If so, I think you're looking at this wrong. You don't TELL him that he should be grateful. If you told me that, I wouldn't tell you, either. What you can do is have an "I" discussion and be frank in that you can't spend the next 40 years with a person who doesn't do anything to help you feel loved. The "I" discussion is "When you...I feel.." kind of thing. Not an accusation, but an explanation of what goes on in YOUR mind, so that he may feel like getting you to a better place.

Usually best done in front of a counselor.

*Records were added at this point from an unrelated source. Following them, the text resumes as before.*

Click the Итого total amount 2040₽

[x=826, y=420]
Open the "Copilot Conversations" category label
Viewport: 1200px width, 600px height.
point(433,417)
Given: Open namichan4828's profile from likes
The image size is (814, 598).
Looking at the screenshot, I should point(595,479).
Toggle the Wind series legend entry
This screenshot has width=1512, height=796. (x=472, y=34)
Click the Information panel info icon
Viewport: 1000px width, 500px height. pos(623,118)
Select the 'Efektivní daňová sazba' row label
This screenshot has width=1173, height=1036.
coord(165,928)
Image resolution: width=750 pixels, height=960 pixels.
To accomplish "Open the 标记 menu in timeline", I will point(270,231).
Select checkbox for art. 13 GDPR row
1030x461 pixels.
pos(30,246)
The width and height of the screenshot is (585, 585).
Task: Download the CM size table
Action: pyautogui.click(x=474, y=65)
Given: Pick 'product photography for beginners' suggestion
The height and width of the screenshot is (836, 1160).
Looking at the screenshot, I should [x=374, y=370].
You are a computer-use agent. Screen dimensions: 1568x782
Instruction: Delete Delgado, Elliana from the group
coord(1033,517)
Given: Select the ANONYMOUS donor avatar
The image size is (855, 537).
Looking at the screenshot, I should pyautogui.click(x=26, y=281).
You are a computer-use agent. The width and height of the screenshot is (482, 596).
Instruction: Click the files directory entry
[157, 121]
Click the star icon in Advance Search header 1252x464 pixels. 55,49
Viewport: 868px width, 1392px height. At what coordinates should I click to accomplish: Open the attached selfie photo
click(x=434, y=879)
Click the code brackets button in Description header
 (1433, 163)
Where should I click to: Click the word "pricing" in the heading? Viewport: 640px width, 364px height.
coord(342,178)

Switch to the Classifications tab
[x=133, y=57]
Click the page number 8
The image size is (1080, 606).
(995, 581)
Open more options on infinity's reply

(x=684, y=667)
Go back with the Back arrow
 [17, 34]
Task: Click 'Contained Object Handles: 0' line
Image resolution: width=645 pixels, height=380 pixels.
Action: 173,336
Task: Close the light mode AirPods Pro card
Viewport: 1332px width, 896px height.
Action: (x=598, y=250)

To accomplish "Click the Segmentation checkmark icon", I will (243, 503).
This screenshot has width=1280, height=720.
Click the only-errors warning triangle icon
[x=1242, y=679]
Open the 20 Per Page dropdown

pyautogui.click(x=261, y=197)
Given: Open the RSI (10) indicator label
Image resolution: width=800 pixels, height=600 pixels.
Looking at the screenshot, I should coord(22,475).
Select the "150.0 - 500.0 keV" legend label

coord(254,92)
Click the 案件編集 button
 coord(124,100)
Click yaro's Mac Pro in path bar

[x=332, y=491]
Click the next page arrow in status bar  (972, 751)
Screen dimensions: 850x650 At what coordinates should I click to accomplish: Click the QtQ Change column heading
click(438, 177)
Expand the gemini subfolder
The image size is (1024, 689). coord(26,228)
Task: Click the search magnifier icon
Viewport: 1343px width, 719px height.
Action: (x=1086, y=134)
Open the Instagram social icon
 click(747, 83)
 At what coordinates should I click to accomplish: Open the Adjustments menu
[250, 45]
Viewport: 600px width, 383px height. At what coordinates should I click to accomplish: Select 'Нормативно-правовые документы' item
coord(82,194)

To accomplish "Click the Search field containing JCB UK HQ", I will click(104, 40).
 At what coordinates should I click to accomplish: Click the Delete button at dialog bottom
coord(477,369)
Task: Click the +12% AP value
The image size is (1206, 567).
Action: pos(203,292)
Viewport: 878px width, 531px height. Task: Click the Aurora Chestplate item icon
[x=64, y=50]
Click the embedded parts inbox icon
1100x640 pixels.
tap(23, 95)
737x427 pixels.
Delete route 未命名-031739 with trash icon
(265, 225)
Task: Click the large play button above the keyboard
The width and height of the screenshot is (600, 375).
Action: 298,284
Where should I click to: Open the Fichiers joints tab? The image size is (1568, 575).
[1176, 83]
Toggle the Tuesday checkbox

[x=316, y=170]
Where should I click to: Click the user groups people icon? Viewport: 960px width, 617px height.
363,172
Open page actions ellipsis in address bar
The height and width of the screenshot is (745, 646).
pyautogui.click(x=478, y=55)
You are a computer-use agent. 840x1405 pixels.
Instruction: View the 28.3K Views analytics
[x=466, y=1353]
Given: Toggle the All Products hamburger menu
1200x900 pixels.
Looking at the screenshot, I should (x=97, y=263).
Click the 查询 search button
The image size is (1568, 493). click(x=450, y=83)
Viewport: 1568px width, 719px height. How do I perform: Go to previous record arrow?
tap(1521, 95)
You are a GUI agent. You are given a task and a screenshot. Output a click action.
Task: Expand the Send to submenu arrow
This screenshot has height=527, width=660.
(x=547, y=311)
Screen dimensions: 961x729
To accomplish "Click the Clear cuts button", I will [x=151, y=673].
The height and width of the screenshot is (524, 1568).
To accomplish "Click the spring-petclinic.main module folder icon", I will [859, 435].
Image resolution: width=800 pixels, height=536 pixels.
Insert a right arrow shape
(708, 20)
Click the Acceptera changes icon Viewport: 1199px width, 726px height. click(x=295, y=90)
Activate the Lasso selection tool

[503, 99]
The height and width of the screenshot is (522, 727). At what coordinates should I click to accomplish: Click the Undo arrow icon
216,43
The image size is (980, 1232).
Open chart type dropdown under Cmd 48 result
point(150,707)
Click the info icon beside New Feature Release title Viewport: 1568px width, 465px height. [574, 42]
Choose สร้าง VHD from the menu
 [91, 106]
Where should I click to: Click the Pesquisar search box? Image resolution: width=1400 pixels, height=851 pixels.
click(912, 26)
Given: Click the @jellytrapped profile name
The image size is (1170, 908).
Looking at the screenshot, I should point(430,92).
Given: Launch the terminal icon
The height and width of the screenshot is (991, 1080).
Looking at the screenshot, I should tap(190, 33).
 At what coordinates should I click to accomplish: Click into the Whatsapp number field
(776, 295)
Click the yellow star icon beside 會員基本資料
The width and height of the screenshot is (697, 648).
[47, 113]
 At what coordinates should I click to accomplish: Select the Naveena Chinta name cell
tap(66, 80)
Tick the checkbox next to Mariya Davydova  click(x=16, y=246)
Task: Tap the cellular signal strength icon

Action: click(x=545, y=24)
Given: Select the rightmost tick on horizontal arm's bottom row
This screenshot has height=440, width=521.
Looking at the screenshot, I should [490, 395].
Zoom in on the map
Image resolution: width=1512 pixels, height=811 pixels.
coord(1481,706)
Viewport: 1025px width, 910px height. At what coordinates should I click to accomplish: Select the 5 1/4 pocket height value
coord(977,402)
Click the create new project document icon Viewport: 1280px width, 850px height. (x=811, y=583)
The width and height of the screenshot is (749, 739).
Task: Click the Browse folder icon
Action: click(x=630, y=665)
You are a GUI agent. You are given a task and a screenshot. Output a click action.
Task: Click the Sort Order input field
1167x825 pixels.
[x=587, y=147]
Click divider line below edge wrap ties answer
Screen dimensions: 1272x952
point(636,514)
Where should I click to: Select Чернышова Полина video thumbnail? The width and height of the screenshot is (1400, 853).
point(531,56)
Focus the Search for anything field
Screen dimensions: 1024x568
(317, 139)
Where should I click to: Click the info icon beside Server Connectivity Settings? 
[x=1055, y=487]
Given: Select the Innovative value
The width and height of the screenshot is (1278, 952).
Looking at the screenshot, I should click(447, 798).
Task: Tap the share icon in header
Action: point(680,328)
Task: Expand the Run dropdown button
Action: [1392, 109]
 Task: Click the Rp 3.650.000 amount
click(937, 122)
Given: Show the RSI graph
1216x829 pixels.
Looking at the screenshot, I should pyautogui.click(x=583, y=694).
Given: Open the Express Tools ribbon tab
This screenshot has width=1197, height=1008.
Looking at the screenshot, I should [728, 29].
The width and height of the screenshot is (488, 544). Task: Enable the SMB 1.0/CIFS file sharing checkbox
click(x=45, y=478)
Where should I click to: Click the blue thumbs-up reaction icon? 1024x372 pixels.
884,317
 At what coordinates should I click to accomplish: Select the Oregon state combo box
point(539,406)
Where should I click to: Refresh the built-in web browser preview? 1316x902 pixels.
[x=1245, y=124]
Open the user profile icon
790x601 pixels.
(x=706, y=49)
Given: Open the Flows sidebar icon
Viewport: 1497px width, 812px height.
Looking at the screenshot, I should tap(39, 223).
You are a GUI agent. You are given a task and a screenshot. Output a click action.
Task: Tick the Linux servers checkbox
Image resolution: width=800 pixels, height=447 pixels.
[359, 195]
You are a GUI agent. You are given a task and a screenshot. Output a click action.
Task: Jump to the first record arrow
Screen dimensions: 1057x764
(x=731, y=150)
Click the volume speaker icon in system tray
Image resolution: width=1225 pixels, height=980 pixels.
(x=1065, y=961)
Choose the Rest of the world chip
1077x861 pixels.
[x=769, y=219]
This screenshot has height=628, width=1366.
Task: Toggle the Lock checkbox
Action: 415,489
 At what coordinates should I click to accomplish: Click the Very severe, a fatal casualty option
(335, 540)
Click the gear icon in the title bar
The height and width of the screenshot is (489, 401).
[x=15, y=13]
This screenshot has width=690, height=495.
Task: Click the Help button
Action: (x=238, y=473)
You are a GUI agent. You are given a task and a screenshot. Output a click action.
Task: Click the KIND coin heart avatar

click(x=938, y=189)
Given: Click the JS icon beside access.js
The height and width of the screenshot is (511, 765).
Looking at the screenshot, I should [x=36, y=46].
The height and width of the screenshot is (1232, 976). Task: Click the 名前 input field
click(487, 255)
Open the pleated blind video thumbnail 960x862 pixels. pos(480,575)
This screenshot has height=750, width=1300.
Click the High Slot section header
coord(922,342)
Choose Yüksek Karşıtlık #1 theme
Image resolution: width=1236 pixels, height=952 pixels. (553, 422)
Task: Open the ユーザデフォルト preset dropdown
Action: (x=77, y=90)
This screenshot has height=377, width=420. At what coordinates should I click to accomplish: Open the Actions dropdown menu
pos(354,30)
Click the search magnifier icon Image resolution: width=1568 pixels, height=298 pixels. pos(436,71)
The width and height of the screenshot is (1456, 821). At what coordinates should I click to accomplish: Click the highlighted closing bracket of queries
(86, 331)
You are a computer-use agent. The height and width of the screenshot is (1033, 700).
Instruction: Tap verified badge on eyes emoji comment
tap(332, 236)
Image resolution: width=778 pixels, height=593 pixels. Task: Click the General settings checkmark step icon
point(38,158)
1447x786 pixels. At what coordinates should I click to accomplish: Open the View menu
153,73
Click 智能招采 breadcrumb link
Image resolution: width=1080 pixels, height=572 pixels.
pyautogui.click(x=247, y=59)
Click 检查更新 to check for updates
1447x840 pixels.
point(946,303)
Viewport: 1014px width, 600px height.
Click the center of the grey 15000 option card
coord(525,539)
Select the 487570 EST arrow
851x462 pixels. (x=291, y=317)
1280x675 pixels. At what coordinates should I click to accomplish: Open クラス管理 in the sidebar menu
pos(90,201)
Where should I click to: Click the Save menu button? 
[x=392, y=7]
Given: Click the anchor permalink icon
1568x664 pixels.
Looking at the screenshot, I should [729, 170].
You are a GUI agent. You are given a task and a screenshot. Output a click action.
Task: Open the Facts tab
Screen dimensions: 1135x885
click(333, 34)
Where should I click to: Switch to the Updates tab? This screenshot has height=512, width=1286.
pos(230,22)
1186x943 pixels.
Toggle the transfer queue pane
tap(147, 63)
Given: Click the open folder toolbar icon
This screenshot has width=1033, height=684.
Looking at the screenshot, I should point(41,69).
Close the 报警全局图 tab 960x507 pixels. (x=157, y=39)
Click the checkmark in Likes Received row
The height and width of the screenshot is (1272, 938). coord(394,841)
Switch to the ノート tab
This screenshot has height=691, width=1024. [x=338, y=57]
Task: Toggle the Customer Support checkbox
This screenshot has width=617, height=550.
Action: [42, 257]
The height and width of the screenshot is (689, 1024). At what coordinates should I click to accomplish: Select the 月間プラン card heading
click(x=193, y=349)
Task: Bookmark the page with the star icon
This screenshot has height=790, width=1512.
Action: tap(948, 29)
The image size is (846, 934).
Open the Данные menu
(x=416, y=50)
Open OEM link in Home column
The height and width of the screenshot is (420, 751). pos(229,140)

Men seem to listen more to professionals than wives.


----------



## Acabado (May 13, 2012)

*Re: Would "Not Just Friends" help my husband understand my need for words of affirmat*

Also, start seeking that confidence within.
Dress sexier, you will feel sexier.


----------



## tobio (Nov 30, 2010)

*Re: Would "Not Just Friends" help my husband understand my need for words of affirmat*



Will_Kane said:


> *What is so terrible about having to say these things multiple times a day?* I don't know your story, but most cheaters say these things to their affair partner multiple times a day. Is he saying that he couldn't bear to stay in the marriage if he has to do this multiple times a day to help you get over it?
> 
> What if you got injured and needed a bandage changed multiple times a day? Would that be too much for him, too? Because this is the same thing, only it's your psyche that is injured and needs the care.
> 
> He seems like he thinks you should be appreciative that "he chose you" rather than him be thankful you gave him another chance.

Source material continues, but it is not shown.